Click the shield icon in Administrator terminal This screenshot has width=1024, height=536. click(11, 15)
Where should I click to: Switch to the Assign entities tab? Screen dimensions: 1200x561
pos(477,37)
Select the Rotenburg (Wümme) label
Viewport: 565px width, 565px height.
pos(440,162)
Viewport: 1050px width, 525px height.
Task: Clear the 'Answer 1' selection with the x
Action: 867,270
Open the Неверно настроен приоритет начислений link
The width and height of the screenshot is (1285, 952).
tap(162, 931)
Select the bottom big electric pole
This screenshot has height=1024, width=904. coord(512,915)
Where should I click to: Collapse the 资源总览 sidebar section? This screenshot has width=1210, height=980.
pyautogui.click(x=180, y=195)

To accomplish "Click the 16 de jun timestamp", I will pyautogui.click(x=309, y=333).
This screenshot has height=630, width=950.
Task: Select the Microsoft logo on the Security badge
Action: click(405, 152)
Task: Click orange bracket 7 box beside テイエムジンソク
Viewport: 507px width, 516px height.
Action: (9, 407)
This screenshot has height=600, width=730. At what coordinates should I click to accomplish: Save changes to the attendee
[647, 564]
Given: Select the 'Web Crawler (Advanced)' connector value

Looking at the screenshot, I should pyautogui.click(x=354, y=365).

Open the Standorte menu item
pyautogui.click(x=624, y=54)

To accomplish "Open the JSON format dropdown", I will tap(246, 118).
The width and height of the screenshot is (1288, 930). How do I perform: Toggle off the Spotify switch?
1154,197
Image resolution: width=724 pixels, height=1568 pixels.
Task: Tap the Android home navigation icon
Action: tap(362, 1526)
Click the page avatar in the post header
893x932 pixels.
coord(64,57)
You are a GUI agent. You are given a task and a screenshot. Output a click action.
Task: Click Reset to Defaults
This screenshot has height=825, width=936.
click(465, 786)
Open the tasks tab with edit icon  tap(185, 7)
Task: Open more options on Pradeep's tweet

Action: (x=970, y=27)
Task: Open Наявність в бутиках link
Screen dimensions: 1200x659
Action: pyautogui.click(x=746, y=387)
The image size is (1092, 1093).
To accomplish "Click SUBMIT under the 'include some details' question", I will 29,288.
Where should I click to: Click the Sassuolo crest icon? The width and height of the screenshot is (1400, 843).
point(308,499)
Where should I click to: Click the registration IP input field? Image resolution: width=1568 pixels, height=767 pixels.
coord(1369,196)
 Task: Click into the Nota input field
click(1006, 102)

--- EXERCISE BRIEF ---
Please return only the lines from the one that contains "Open the Standorte menu item" through the final line of the entries, each exactly as written.

--- PROBLEM SOLUTION ---
Open the Standorte menu item
pyautogui.click(x=624, y=54)

To accomplish "Open the JSON format dropdown", I will tap(246, 118).
The width and height of the screenshot is (1288, 930). How do I perform: Toggle off the Spotify switch?
1154,197
Image resolution: width=724 pixels, height=1568 pixels.
Task: Tap the Android home navigation icon
Action: tap(362, 1526)
Click the page avatar in the post header
893x932 pixels.
coord(64,57)
You are a GUI agent. You are given a task and a screenshot. Output a click action.
Task: Click Reset to Defaults
This screenshot has height=825, width=936.
click(465, 786)
Open the tasks tab with edit icon  tap(185, 7)
Task: Open more options on Pradeep's tweet

Action: (x=970, y=27)
Task: Open Наявність в бутиках link
Screen dimensions: 1200x659
Action: pyautogui.click(x=746, y=387)
The image size is (1092, 1093).
To accomplish "Click SUBMIT under the 'include some details' question", I will 29,288.
Where should I click to: Click the Sassuolo crest icon? The width and height of the screenshot is (1400, 843).
point(308,499)
Where should I click to: Click the registration IP input field? Image resolution: width=1568 pixels, height=767 pixels.
coord(1369,196)
 Task: Click into the Nota input field
click(1006, 102)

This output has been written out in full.